(Stored items)
Start of Block

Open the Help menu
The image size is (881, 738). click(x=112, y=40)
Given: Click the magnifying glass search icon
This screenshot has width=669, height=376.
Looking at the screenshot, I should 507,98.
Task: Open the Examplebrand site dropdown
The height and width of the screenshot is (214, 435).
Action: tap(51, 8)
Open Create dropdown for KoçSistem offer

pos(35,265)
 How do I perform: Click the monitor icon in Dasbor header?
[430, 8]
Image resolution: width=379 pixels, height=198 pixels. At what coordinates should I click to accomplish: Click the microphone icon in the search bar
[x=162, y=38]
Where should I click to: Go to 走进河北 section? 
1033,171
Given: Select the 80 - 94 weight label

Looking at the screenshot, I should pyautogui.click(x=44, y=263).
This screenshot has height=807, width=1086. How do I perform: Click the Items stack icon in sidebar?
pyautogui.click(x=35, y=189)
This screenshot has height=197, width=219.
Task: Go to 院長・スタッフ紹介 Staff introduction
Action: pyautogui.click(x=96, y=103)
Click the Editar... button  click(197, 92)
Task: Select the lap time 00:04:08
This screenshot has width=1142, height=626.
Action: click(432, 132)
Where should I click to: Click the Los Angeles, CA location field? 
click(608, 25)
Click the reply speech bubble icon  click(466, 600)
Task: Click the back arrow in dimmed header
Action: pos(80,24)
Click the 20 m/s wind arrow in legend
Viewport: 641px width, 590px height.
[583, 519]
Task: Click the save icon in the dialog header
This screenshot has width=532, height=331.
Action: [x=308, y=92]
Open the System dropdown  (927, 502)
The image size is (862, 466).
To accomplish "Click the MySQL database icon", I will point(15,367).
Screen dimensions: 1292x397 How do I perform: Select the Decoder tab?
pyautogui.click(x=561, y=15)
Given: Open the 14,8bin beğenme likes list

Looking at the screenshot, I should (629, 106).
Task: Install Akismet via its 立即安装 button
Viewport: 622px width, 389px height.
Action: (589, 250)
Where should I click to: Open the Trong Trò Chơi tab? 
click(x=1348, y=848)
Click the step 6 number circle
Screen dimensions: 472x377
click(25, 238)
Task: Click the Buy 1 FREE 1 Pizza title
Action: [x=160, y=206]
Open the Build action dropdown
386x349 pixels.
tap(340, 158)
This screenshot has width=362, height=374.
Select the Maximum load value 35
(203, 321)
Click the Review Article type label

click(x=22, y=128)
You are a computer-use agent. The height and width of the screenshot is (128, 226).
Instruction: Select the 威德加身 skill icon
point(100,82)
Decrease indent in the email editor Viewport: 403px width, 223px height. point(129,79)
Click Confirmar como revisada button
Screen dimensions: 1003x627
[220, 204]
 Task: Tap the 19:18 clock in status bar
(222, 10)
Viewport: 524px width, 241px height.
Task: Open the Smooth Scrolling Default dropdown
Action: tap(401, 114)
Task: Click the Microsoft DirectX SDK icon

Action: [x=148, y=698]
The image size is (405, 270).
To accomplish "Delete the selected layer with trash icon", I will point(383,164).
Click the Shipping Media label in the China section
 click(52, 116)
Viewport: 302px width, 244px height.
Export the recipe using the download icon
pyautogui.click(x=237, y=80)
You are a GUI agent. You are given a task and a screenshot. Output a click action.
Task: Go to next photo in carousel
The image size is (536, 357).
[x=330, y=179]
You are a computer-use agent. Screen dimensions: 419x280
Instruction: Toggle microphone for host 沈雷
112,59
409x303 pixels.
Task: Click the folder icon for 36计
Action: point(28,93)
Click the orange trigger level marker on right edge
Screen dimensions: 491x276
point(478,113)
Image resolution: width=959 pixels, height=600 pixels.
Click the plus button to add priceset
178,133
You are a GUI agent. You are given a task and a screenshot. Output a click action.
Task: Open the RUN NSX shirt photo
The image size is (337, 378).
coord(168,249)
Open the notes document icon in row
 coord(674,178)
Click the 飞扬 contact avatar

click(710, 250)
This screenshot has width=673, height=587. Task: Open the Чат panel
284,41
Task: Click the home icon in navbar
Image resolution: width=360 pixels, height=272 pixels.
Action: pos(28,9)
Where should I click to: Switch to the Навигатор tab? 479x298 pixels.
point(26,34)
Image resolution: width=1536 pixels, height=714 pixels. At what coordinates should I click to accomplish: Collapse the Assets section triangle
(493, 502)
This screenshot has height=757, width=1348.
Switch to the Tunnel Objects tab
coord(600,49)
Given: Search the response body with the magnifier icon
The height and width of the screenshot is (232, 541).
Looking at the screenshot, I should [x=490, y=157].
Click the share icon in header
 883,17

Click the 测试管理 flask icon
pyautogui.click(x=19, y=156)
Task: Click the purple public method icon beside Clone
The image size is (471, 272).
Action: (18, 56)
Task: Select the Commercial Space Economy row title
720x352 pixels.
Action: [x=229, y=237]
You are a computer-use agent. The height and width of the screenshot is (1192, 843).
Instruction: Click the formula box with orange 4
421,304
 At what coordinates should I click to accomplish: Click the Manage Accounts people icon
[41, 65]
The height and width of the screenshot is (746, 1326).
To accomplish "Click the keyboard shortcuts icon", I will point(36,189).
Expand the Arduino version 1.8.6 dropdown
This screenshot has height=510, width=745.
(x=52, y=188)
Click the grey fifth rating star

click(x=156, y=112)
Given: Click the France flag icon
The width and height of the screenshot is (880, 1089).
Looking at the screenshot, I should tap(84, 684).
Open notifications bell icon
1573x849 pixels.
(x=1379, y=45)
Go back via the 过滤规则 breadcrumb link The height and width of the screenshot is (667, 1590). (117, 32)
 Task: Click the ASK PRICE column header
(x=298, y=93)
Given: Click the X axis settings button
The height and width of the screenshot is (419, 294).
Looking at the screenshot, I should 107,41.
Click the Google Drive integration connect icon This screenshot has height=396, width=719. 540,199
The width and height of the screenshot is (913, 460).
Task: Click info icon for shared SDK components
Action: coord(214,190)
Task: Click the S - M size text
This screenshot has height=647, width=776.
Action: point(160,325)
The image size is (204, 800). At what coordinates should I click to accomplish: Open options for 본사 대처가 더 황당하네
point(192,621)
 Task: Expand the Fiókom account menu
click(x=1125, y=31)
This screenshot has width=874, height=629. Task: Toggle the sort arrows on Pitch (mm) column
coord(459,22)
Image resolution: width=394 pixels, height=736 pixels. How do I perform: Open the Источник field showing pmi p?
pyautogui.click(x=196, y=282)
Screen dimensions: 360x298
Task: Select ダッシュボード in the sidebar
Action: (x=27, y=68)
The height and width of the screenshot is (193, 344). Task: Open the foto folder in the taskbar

End of Block

**ABOUT THIS TASK**
Extract all lines of the records above that include "computer".

**ANSWER TO THE EXERCISE**
You are a computer-use agent. The height and width of the screenshot is (128, 226).
You are a computer-use agent. Screen dimensions: 419x280
You are a computer-use agent. The height and width of the screenshot is (1192, 843).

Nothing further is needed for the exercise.